I don't know where to start
#Reverse order of integration
normal fox
jade reef
alright so first off you want to graph your limits
starting with 8y=x as your lower and 8=X for your upper, then you want to graph 0=y for your lower and 1=y for your upper, which looks like this: (now at the bottom of my message)
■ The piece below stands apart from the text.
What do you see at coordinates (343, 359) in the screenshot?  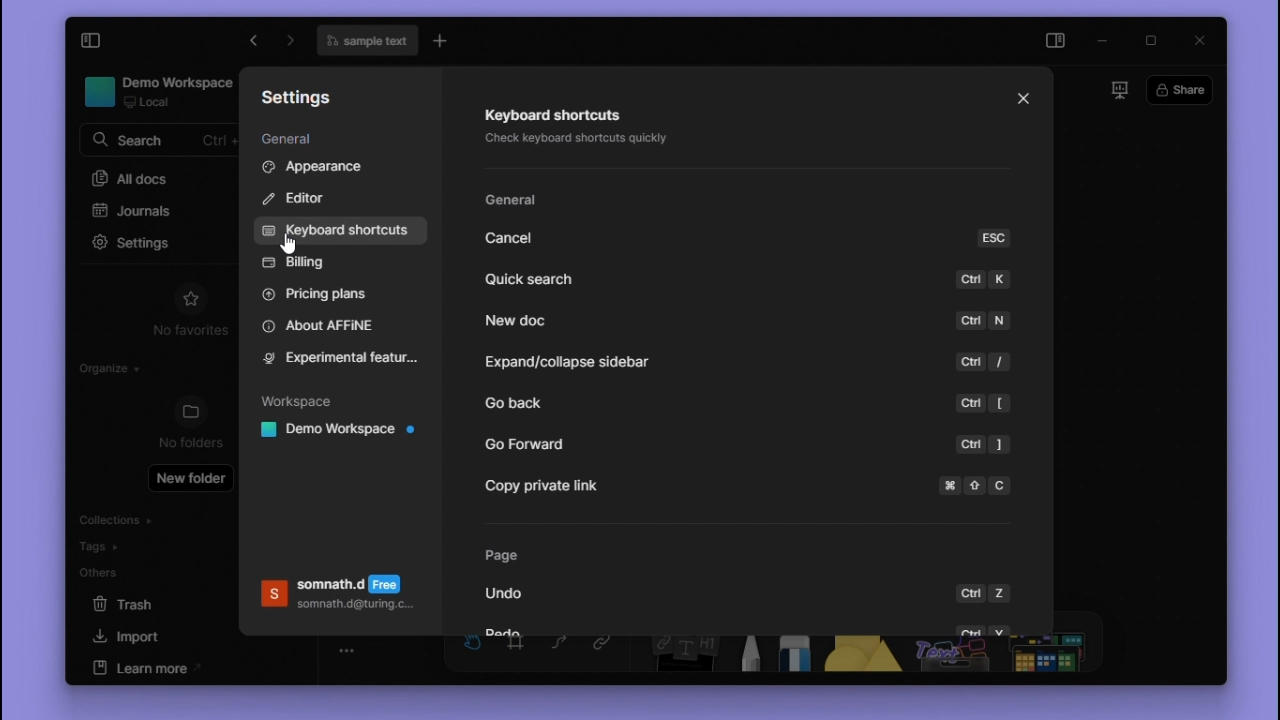 I see `Experimental features` at bounding box center [343, 359].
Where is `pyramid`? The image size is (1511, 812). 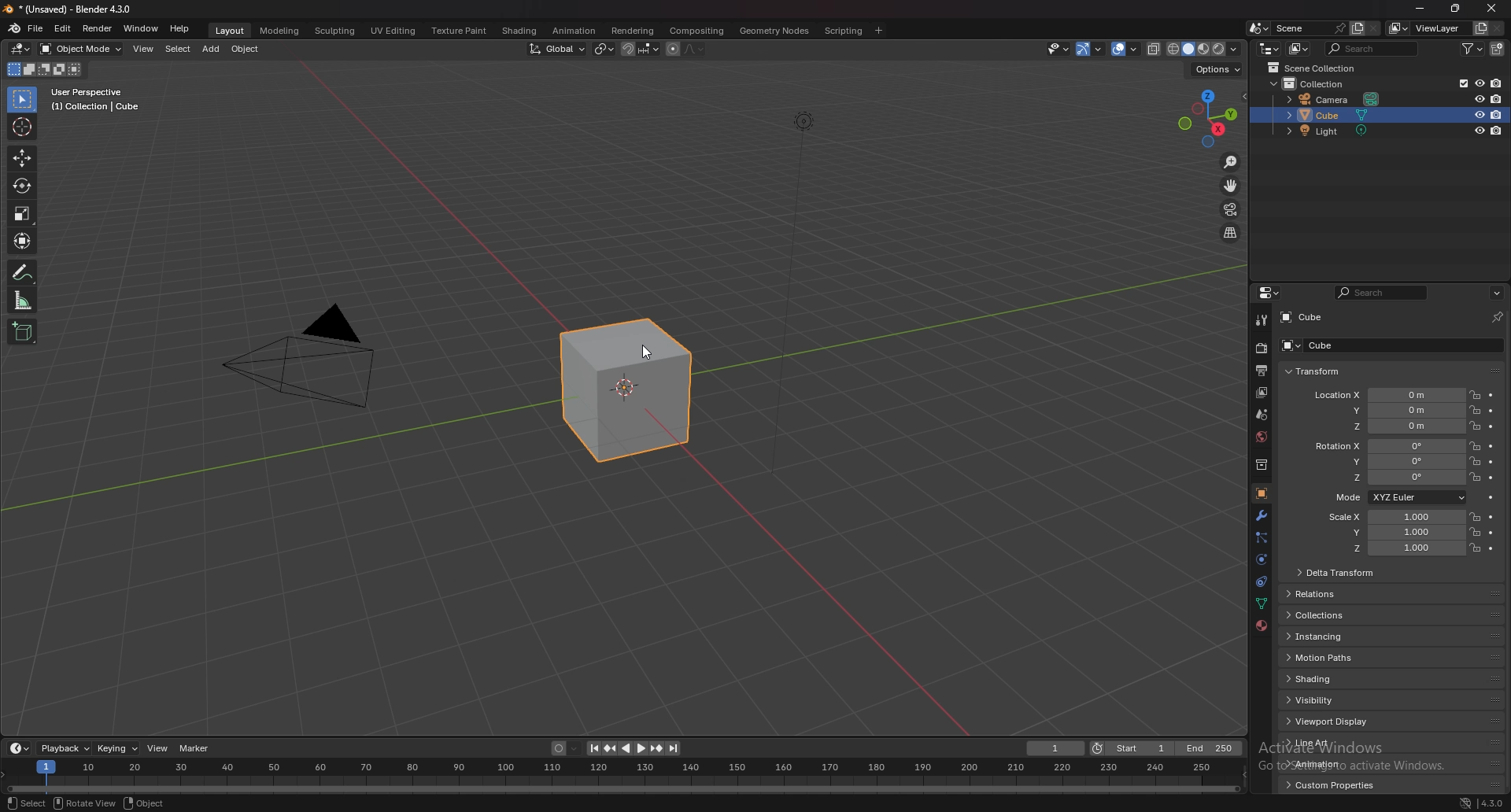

where you know your lower is 8y and your upper is 8, so you will be integrating in that bottom triangle
now you flip your order to get ∫∫e^x^2dydx and must find your limits, going in the y direction your first limit is 0, and then next thing you'll hit is the line ⅛x=y so you have your y limits 0→⅛x
now for your X limits, the smallest value is X=0 and the largest is X=8, so you now have your limits for X and y
∫0→8∫0→⅛x(e^x^2)dydx
now you have ∫0→8(ye^x^2|0→⅛x)dx
so ∫0→8(⅛xe^x^2)dx
=⅛∫0→8(xe^x^2)dx
now
u=x²
du=2xdx
(1/16)∫0→64(e^(u))du (change of limits)
(1/16)[e^u|0→64]=(1/16)(e⁶⁴-e⁰)=(1/16)(e⁶⁴-1)
tadah
I'd you have any questions just ask and I'll answer to the best of my ability
@normal fox
tbh I'm kinda peeved that they've only given 1 mark to that question, but I can understand that it isn't that complicated once you understand the motions of reversing the order
normal fox
tbh I'm kinda peeved that they've only given 1 mark to that question, but I can ...
each hw was worth 1 point so its understandable. If it was a test and it was worth 1 point that would be outrageous
jade reef
each hw was worth 1 point so its understandable. If it was a test and it was wor...
ehh I could understand 2 points but 1 point would be pushing it
depends which year of uni you're in
mark inflation